As Carles Ventura, a therapist in Spain who specializes in teenagers, put it, 16- and 17-years-olds especially are taking refuge in the crisis to cover up their fears of growing up. These young people are asking him how to find motivation in their studies. “At first, the easy thing to say is ‘the crisis is so big, I won’t find a job,’” Ventura tells Quartz. But he added there are wider, deeper issues that underpin these fears, including a systemic lack of confidence and a general fear of growing up.
“Young people know that the crisis makes it more difficult to them,” Ventura says. “They’ve been studying for a while, and they know it’s still going to be a while until they find a job, and now that is not even guaranteed.”

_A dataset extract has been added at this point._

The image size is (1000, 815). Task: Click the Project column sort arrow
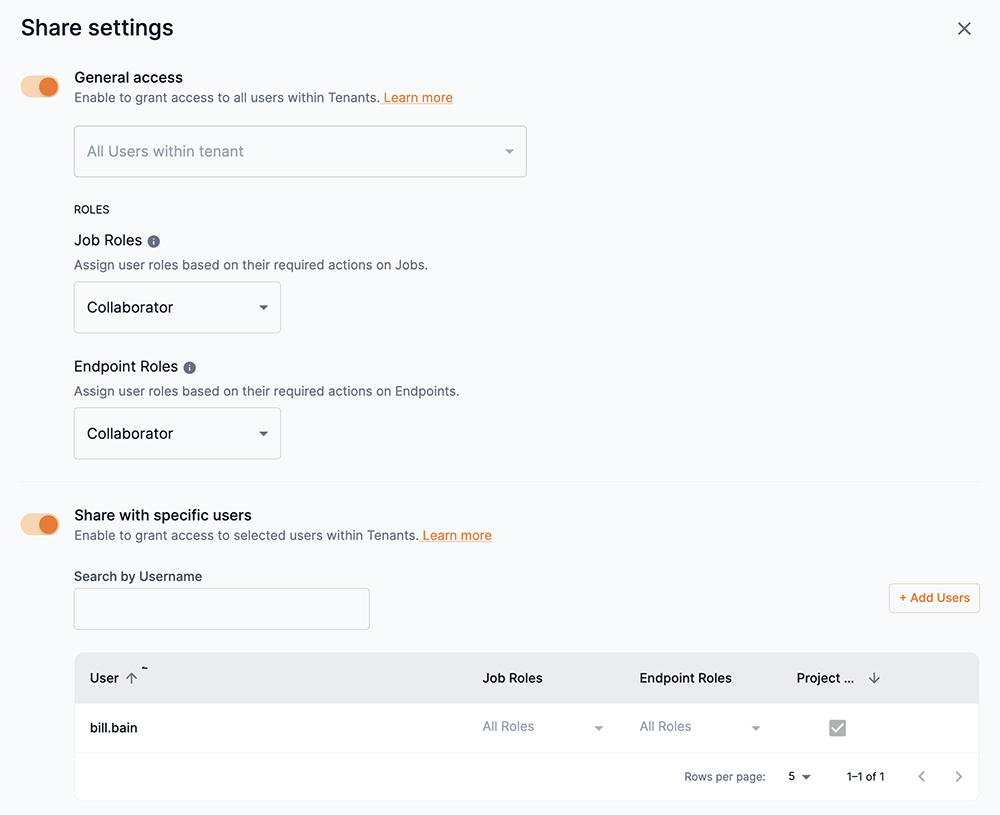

More than 25% of Spaniards in that 15 to 24 age group are actually doing nothing; they are not studying, training or employed—one of the highest rates in the developed world. This is very problematic: Researchshows that lack of employment during adolescence generally translates to lower employment rates in adulthood.
It’s not surprising then that a recent study (link in Spanish) conducted by IE University found that the defining characteristic for young adults in Spain is that they are “uncertain about their future”—as opposed to the ubiquitous “oriented to the digital world” used to define teenagers elsewhere.

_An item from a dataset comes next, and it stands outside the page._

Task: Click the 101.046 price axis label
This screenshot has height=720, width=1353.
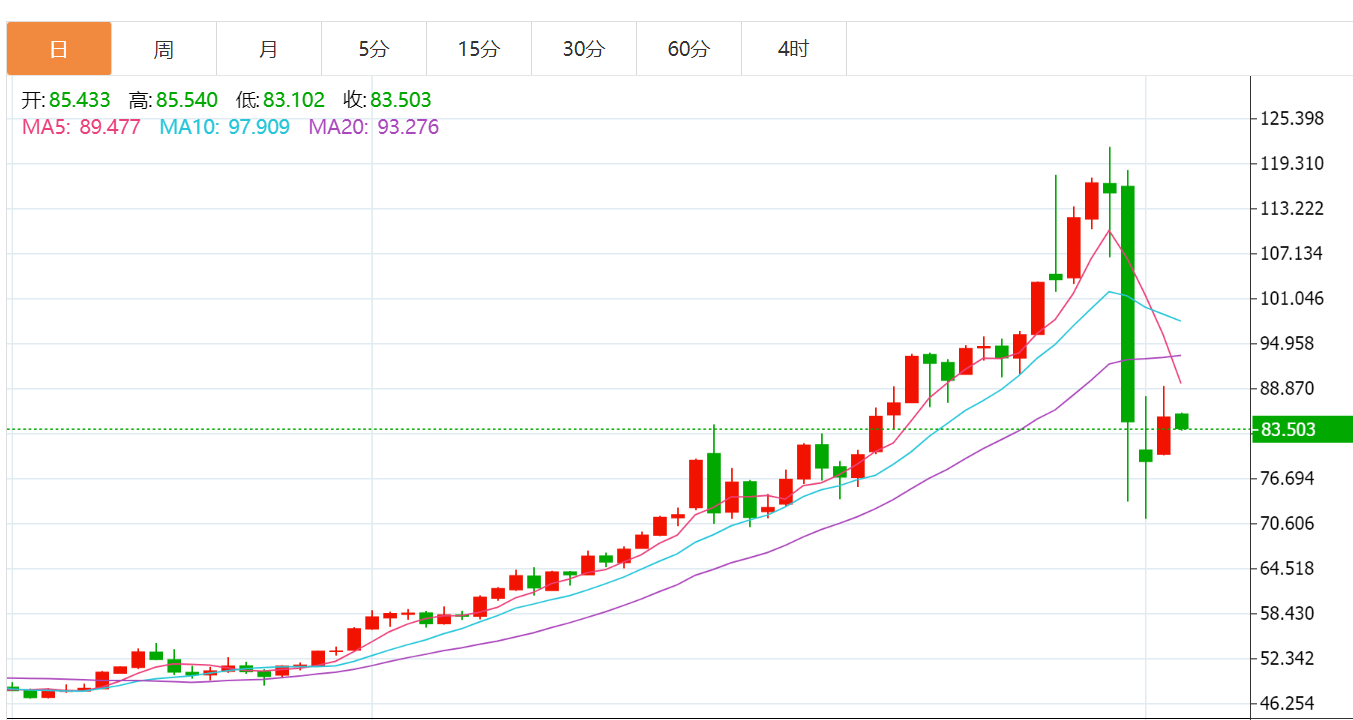Action: (x=1291, y=298)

Rajoy, who’s running for reelection on Sunday, said recently (link in Spanish) “before, unemployment was rising every day, now it is going down every day.” Never mind that this is not true, (link in Spanish) Spaniards have stopped believing in it. A Pew Research survey shows that 80% of the population sees the economic situation as “bad.”
Unfortunately for those who continued studying after 2008 and have finished college in the past few years, what the future holds looks grim—at best. And if moving out of your parents house is the first step into adulthood, young Spaniards are still very much children--eight in every ten (link in Spanish) Spaniards under 30 still live with their parents.

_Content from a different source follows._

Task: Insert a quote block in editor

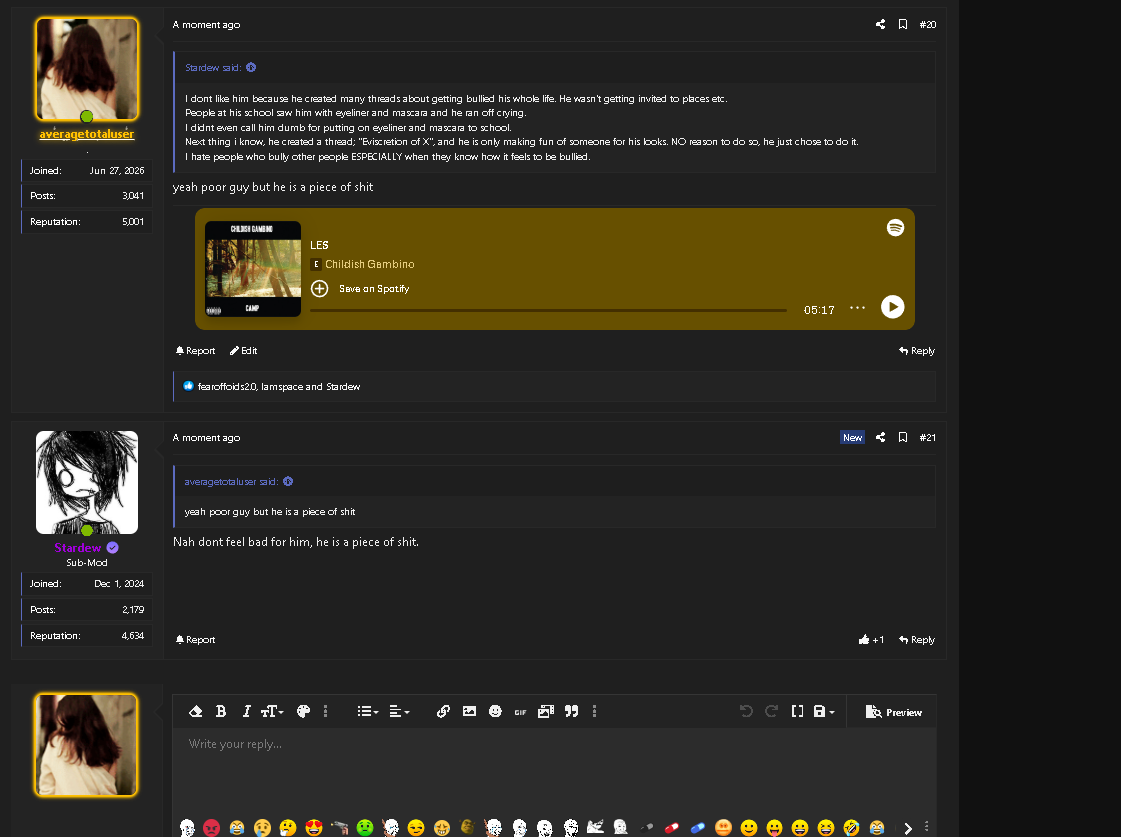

“Paro, exilio, o precariedad”—unemployment, exile, or precariousness—has become something of a mantra for many disillusioned young Spaniards. And there are efforts to try and change the narrative. In 2011, waves of anti-austerity movements expanded across Europe. In Madrid, they spawned collectives like Juventudes Sin Futuro (“Youngsters Without a Future”). Roughly translating to Futureless Youth, the collective has created campaigns like “No nos vamos, nos echan,” Spanish for “We are not leaving, we are being kicked out.”
And yet youth unemployment has been barely represented in the general elections debates (only mentioning the need to bring back researchers and educated people from abroad). Even the left-wing party Podemos (“We Can”), whose constituency is made up of many of those unemployed youth, hasn’t made the issue a central point of its campaign. Since it garnered an unexpectedly high result in the 2014 European elections, Podemos has threatened the status quo of the traditional parties in Spain, getting enough power to steer public debate. And yet, of the 215 measures (link in Spanish) in their political platform, only two mention youth unemployment, addressing the issue in a tangential way.
Politicians might think the worst of the crisis is coming to an end, but some of us still don’t know if we’ll be able to make it back home. Or if the years put into educations will pay off with dignifying job. The impact of more than seven years of sustained job destruction will loom for years to come. As Spanish economist Manuel de la Rocha put it in an interview with the Financial Times on June 25, “We will get out of this crisis but there will be a generation that has been left behind. A lot of young people have seen their dreams and aspirations evaporate.”